### [TEXT SHOWN]
====

The only valid smart contract is a voluntary one — easier said than done
Daml models, tracks, and enforces smart contract rights and obligations
In What properties must an enterprise smart contract language have?, Simon and Neil defined several properties that “a smart contract language must enable for it to be acceptable for automating financial workflows.” The first of these specified that “for the consequences of a contract to be compulsory, entrance must be voluntary.” Sounds pretty straightforward, right? But let’s probe this property more deeply and see what surfaces.
A contract is universally considered to be a voluntary arrangement between two or more parties that is enforceable by law as a binding legal agreement. It’s only when all parties enter into a valid contract voluntarily that they become obligated to perform to the terms of the agreement and can be compelled to do so by judgement in a court of law; if a party had no say in the formation of a contract, a court can’t compel them to perform to the contract’s terms.
Because the voluntary nature of contracts has been an aspect of the rules codifying contractual human interaction for centuries, voluntary entry tends to be taken for granted since all modern business processes are based on contracts built in this fashion.
In fact, very few programmed business processes today even check beyond the initial terms of service box that you are required to voluntarily mark whenever you sign up for a new credit card, join a loyalty program, authorize an account for electronic transfers, create an ID on an online service, etc. Once you’ve agreed to the terms, all future interactions are simply assumed by the programming to have been made voluntarily because you ticked that service agreement box — if there’s a dispute, it’s sorted out via customer service or, if necessary, the courts.
However, managing agreements on a distributed ledger is an entirely different beast. A goal of DLT is the automated processing of contracts, and a property of the ledger itself is provable integrity — every party to an agreement validates that everything recorded on the ledger is properly formed. In practice, it’s actually quite hard to maintain provable integrity in an automated DLT system.
Maintaining provable integrity of the ledger requires proof that every obligation arising from an action taken on a contract was entered voluntarily. One obvious way to ensure this is to require every party to every contract to sign every action taken on those contracts. Some DLT architectures are in fact engineered this way, but such a brute-force method is not just highly inefficient; it can in certain circumstances cause the progression of the system to halt (this is covered by the next blog in this series). Finding a way to automate the codification of contracts to ensure their voluntary formation without forcing multi-signature protocols is proving, for some, to be a rather difficult task.
What’s needed is a smart contract language that natively models the rights of each party to a contract, and automatically manages how those rights change as a contract progresses through its workflow.
As Ben and Ed pointed out in A new language for a new paradigm: smart contracts, Digital Asset’s contract modeling language, Daml, is “a language of contracts, where the contracts and parties to them are native constructs”. It is a Domain-Specific Language (DSL) whose programming model provides concise notation using specialized vocabulary and abstractions familiar to the domain expert, and its expressivity is restricted to disallow nonsensical content.
Through this programming model, Daml enables an important — and unique — safety mechanism for financial contracts that guarantees that for every contract entered on the ledger, any obligation associated with a party must have involved that party’s prior authorization.
Describing how contracts are formed. Daml greatly simplifies the task of contract formation through a set of built-in types and functions that allow contracts, parties, rights, obligations, and authorization to be expressed directly in the language.

====

### [GIVEN TASK A]
Transcribe the passage of the smart contract article starting with "A contract is" and going on through "in this fashion.".
### [GIVEN TASK B]
Name every person the smart contract article mentions by name.
### [GIVEN TASK C]
Extend the smart contract article on Daml beyond its final sentence.

====

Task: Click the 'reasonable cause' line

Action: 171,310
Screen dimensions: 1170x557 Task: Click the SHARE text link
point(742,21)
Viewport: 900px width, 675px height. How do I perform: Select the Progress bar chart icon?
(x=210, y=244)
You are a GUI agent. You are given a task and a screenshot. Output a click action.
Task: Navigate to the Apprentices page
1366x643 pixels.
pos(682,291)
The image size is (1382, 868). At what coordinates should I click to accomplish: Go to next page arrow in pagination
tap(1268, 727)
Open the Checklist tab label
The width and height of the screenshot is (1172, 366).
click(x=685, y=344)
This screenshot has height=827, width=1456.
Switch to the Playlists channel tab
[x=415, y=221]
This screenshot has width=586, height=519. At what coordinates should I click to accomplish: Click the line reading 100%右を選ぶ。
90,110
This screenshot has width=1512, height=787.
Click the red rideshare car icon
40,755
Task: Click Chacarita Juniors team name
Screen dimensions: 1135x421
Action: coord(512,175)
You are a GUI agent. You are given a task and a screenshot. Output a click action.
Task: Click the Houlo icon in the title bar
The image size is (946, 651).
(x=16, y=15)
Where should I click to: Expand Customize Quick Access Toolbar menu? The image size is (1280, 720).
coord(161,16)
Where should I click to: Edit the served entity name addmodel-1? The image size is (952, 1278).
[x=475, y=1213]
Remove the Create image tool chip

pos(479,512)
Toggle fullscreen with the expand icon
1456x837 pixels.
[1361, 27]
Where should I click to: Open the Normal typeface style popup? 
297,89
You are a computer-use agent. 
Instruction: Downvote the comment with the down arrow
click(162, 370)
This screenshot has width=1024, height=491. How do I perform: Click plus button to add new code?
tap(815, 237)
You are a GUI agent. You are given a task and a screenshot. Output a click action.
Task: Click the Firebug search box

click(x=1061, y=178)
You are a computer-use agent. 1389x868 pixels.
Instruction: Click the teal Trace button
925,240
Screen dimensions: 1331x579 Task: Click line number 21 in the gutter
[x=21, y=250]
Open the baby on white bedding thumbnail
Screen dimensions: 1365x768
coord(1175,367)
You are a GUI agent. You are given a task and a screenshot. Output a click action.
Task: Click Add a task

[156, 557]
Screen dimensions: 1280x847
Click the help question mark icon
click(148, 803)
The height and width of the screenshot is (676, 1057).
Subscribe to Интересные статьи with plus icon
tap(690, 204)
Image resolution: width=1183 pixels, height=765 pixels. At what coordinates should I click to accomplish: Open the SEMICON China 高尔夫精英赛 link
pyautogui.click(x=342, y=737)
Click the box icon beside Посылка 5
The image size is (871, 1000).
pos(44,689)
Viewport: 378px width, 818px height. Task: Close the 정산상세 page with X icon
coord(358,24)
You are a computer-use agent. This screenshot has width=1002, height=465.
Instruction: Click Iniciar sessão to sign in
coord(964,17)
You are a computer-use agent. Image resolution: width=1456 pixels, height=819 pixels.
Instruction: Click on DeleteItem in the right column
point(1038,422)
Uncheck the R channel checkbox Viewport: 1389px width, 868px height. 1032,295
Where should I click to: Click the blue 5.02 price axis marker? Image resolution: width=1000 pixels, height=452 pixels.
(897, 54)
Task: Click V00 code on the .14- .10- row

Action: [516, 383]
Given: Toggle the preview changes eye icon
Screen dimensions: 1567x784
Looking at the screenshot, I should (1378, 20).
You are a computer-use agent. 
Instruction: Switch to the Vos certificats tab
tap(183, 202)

====

### [TASK ANSWER A]
A contract is universally considered to be a voluntary arrangement between two or more parties that is enforceable by law as a binding legal agreement. It’s only when all parties enter into a valid contract voluntarily that they become obligated to perform to the terms of the agreement and can be compelled to do so by judgement in a court of law; if a party had no say in the formation of a contract, a court can’t compel them to perform to the contract’s terms.
Because the voluntary nature of contracts has been an aspect of the rules codifying contractual human interaction for centuries, voluntary entry tends to be taken for granted since all modern business processes are based on contracts built in this fashion.

### [TASK ANSWER B]
Simon, Neil, Ben, Ed

### [TASK ANSWER C]
In Daml, a developer codes contract templates that use high-level abstractions to precisely express agreements among parties, defining the rights and obligations of all parties involved in those agreements. A concrete contract instance is then created on the ledger by instantiating a contract template with parameters describing the specific agreement being formed.
Rights are modeled as choices, each with a defined controller. When the controller exercises a choice on a contract, the Daml code detailing the agreement is executed — which can create further contracts and exercise other choices. Obligations come in two forms: they can either arise from off-ledger obligations that are part of the agreement, or they are accrued from contracts that can be created when other parties use their rights to exercise choices on a contract that has already been approved.
Contracts are written to the ledger whenever a party directly instructs the ledger to do so, or exercises a choice on an existing contract whose code creates new contracts. Complex business workflows can be defined using sequences of contracts as the basic building blocks. Each contract within such a sequence provides choices to create the next workflow step(s).
Specifying which parties have authorized this formation. In Daml contracts, the notion of signatories — who sign a transaction — is distinct from that of obligable parties — who have obligations as a result of the current state of the ledger. Other smart contract languages do not make this distinction. This separation gives the developer of a Daml smart contract great flexibility to delegate rights and model complex real-world business workflows.
In Daml, a developer can explicitly identify the parties that have obligations under an agreement — requiring their consent to the creation of a contract on the ledger — and Daml’s built-in obligation checker will guarantee that all such “signatories” to the agreement have made the explicit choice to enter into that agreement. This mechanism allows Daml to protect parties from being forced into an agreement by explicitly indicating which parties may accrue an obligation due to a contract being added the to ledger.
When a contract is created directly by sending a create command to the ledger as part of a transaction, it must have exactly one signatory, and this signatory must be the party committing the command. Because this party is the only signatory it is also the only one who can have an obligation as a result of this command.
However, things get really interesting when contracts are created indirectly — through the exercising of choices that had previously been authorized by all parties.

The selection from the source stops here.